To improve the tone mapping results, more delicate algorithms are needed. Here we use a local tone mapping algorithm, referring to [Fast Bilateral Filtering for the Display of High-Dynamic-Range Images], which uses a bilateral filter to reduce noises and computes a detail layer to better keep the edges. We can see that the results are generally better than those of global tone mapping.

Detail Layer Local Tone Mapping Result Global Tone Mapping Result

Here are more examples. In these examples, the reults of global tone mapping looks darker, instead of brighter. It may be due to the original image are dark, intead of bright, roughly speaking. But still, results of local tone mapping present more details in a better way.

Detail Layer Local Tone Mapping Result Global Tone Mapping Result

Intensity Calculation

Among results generated above, it's not that stable, sometimes one channel of R/G/B in result image will be more obvious, leaving the whole image too 'red' or 'green'. To further improve the results, we calculate the intensity using linear combination of R/G/B channels instead of simply averaging them. Here are the comparisons. First of all, the results become more stable. And we can see that in some cases, it really works and the result looks better.
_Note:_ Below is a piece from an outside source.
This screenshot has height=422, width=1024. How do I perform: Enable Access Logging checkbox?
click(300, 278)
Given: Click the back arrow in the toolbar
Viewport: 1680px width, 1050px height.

Results with Average Intensity Results with Linear Combination of Intensity

Using Different Number of Images

In discussion above, the results are generated based on a whole sequence of source images under different exposures. Afterwards, we re-construct the HDR image by using part of the source images. Here, we sort the images based on exposure time, and then generate the HDR image based on No. 1/3/5/7/9 images (1/2 images), No. 1/5/9 images (1/4 images), No. 1/2/3/4/5 (darker 1/2), No. 3/4/5/6/7 (middle 1/2) and No. 5/6/7/8/9 (bright 1/2) respectively. We can see that if we choose images evenly, the result of 1/2 images still looks quite good. But if we further choose fewer images, the result looks horrible as the radiance map can't be well recovered. And if we choose darker/brighter 1/2 images, the result will look darker/brighter. Besides, if we choose middle/brighter images, there will be some pixels information missing, as those pixels can only be seen clearly in darker images.

Use All Images Use 1/2 Images Use 1/4 Images
Use Darker 1/2 Images Use Middle 1/2 Images Use Brighter 1/4 Images

Similarly processing other sets of source images, we get similar results.
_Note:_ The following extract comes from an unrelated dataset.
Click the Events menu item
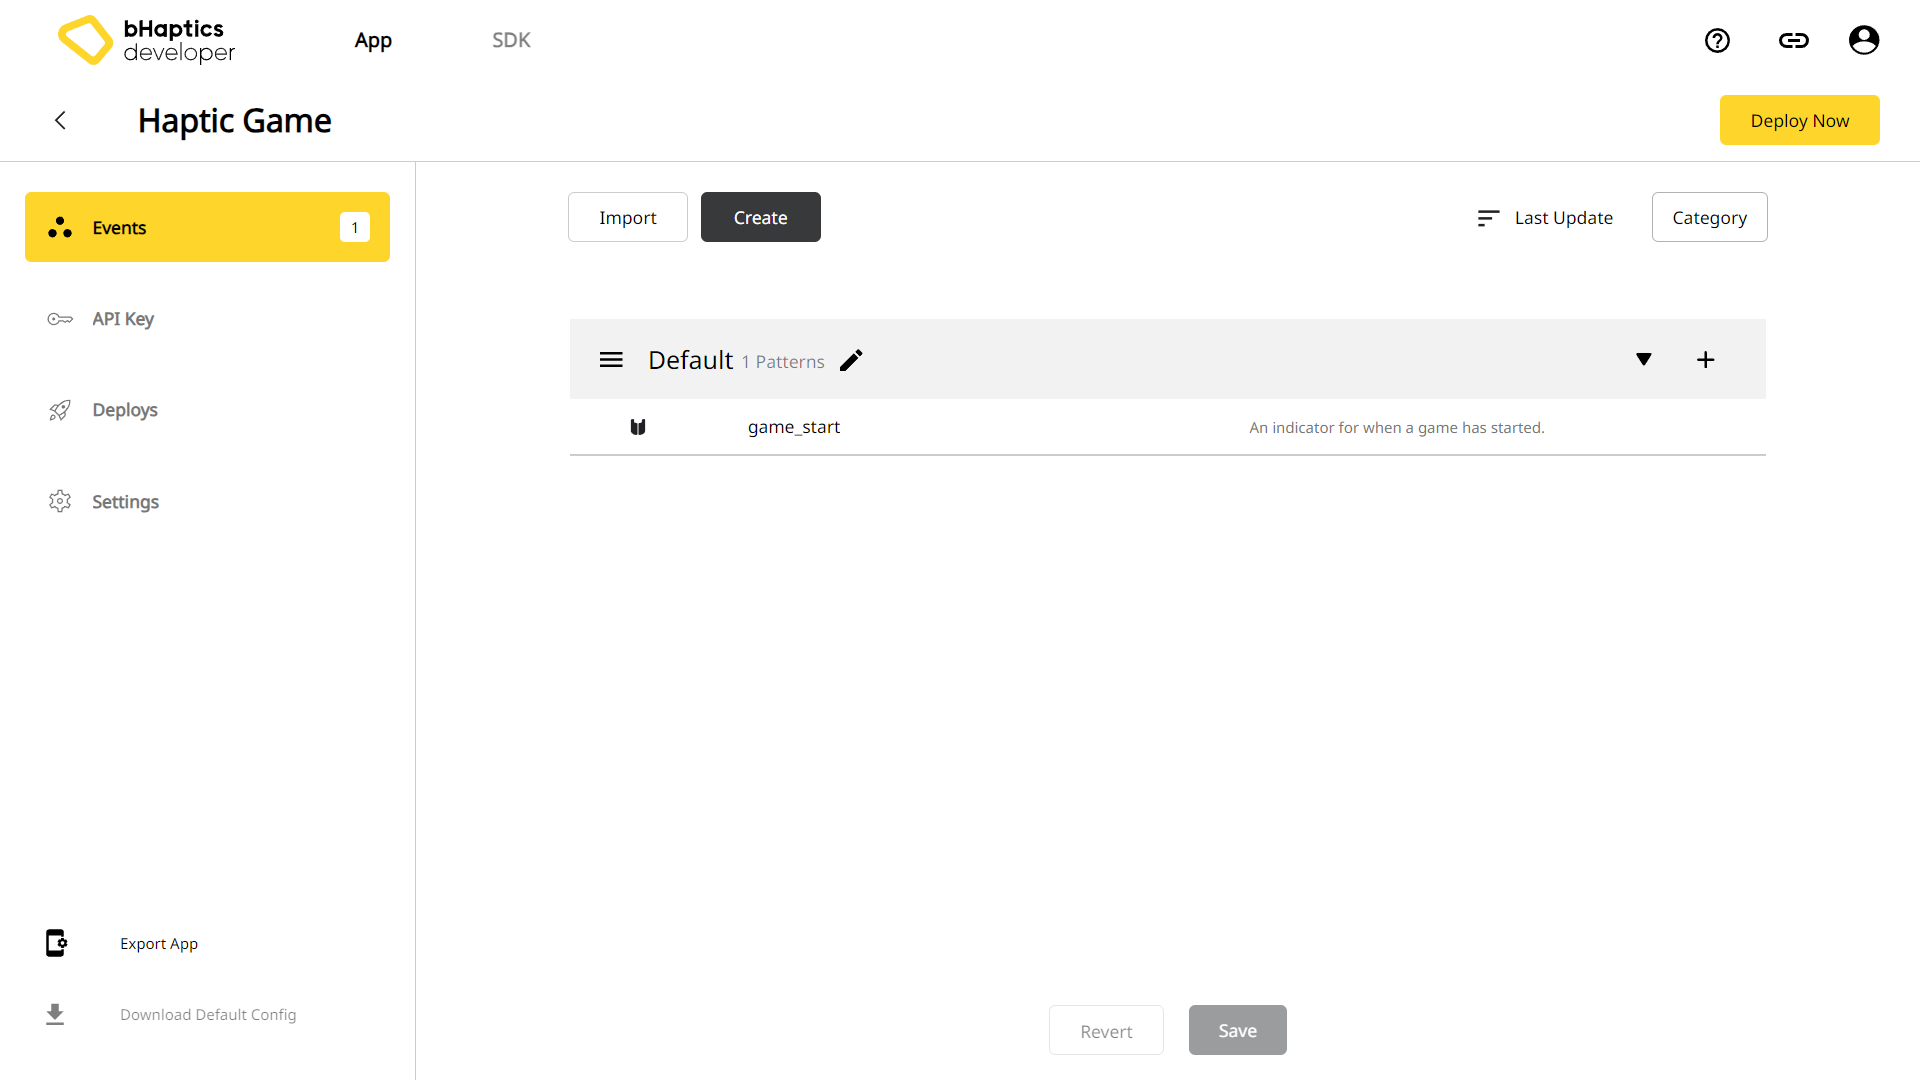1920x1080 pixels. [207, 227]
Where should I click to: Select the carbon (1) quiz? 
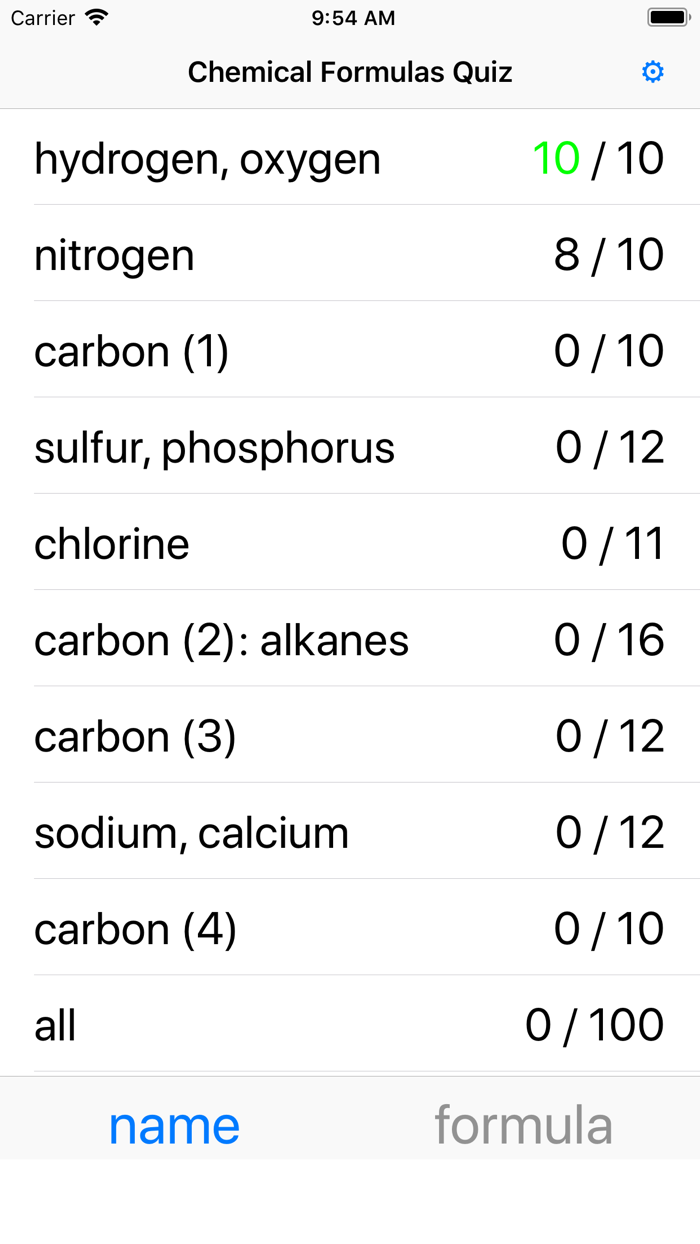(x=350, y=351)
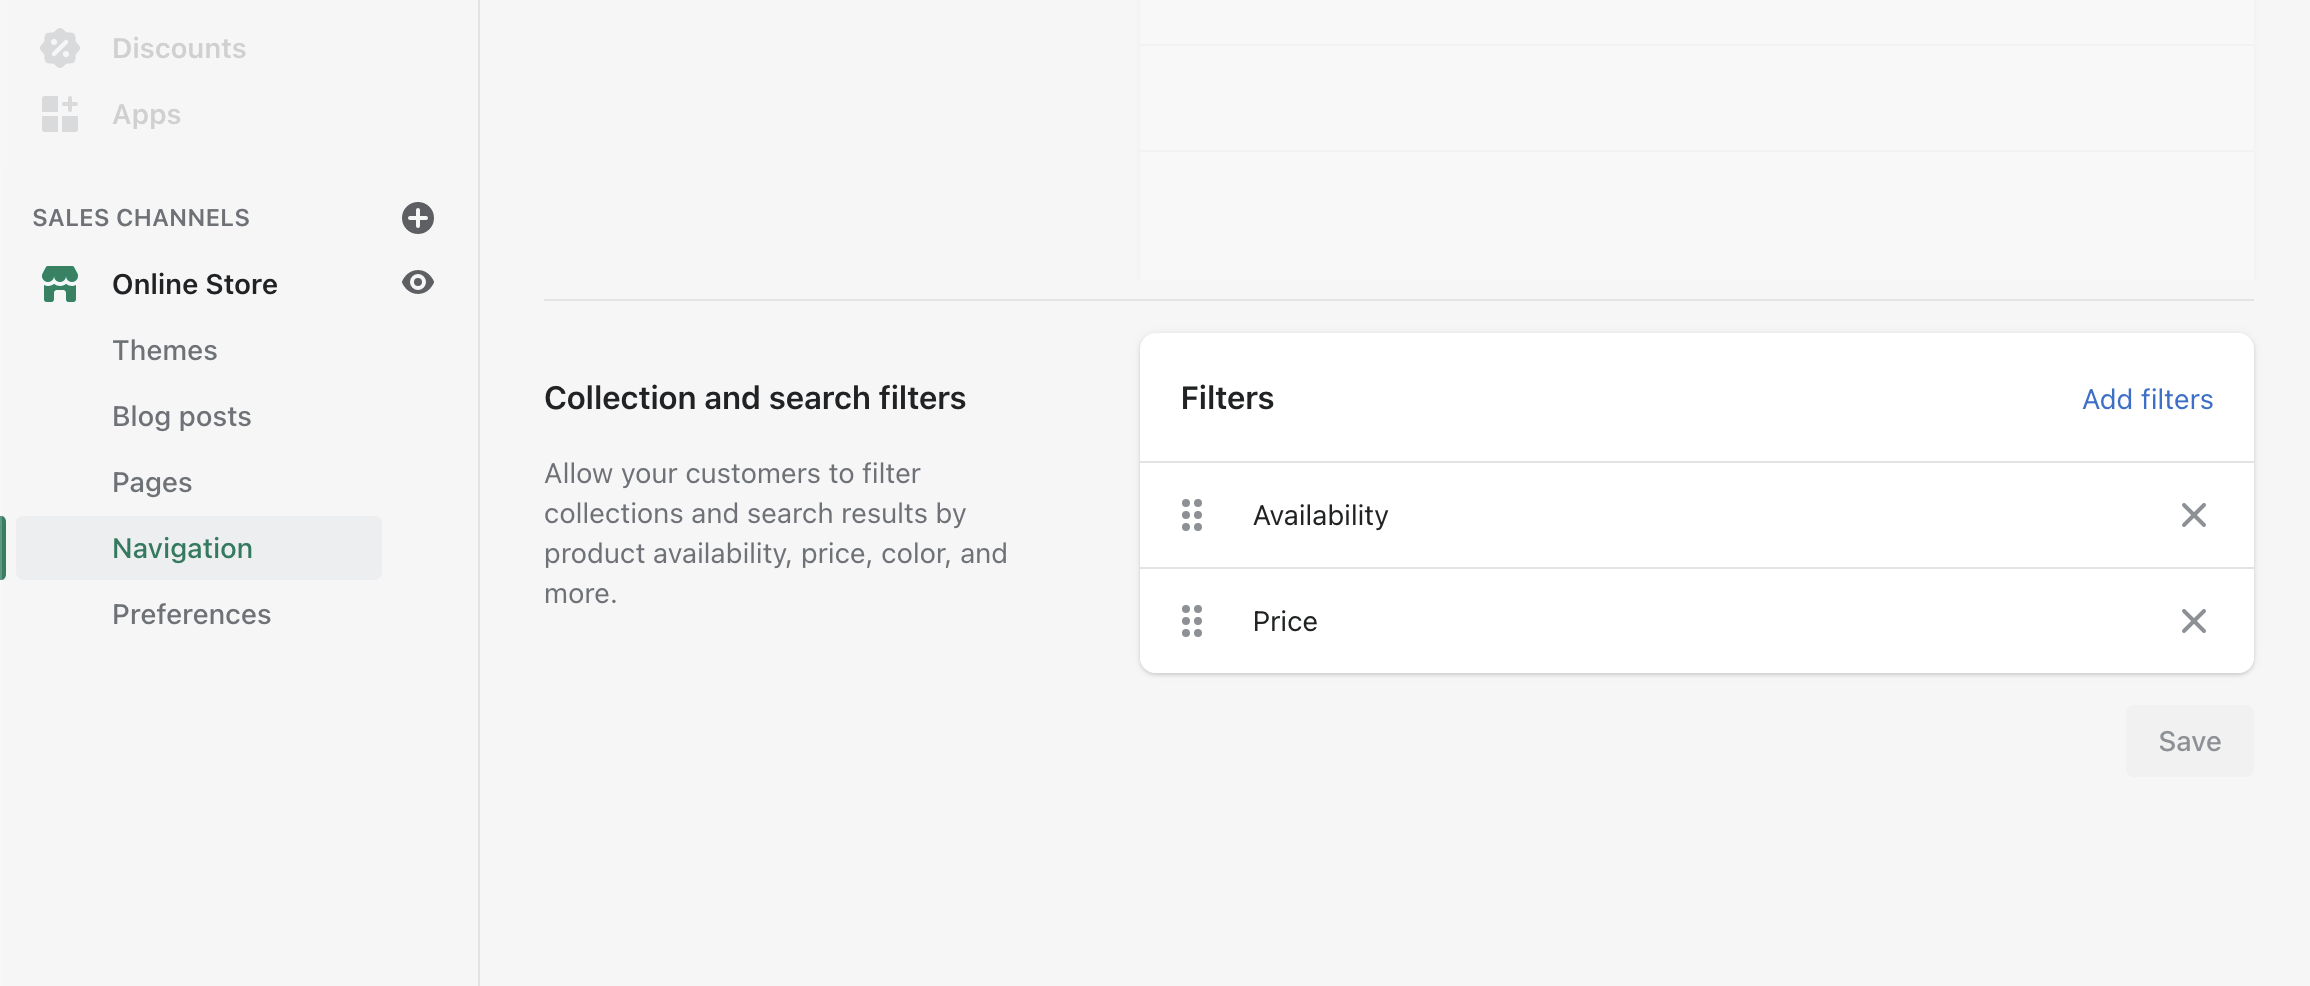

Use All Images Use 1/2 Images Use 1/4 Images
Use Darker 1/2 Images Use Middle 1/2 Images Use Brighter 1/4 Images
Use All Images Use 1/2 Images Use 1/4 Images
Use Darker 1/2 Images Use Middle 1/2 Images Use Brighter 1/4 Images

Local Tone Mapping II

Actually, we also implement another local tone mapping algorithm, referring to [Recovering High Dynamic Range Radiance Maps from Photographs], which atteunes the gradients for each pixel to compress the intensity for whole image so that the radiance value can be mapped to a smaller interval, i.e. [0, 255]. Basically, it creates a Gaussian pyramid for the radiance values to keep the ridges information and atteune largely for pixels with larger gradients but relatively slightly for pixels with smaller gradients. However, we didn't obtain quite satisfying results by this method, due to not good enough implementation.
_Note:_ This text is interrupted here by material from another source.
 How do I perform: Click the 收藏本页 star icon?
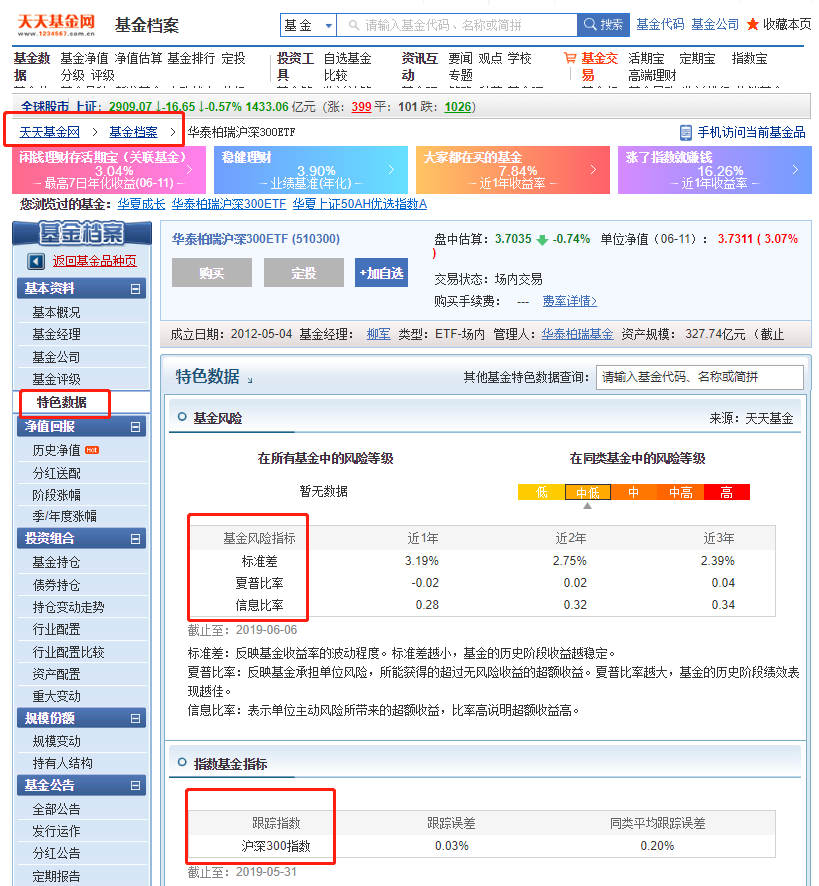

Compressed Intensity Local Tone Mapping II Result

Efficiency

Both of global tone mapping and local tone mapping are pretty fast. The running time for whole process is around 2 seconds, varying with the actual size of images and the number of images as well as some paramters in code. Actually, here we use matrix to complete many computations, which accelerates the program quite a lot. Previouly, intead of using matrix, using for-loop to calculate, the running time is roughly around 40 seconds, most of which are spent on calculating the real radiance values for all pixels. But for local tone mapping II, it's slower, costing us around 50 seconds or even longer.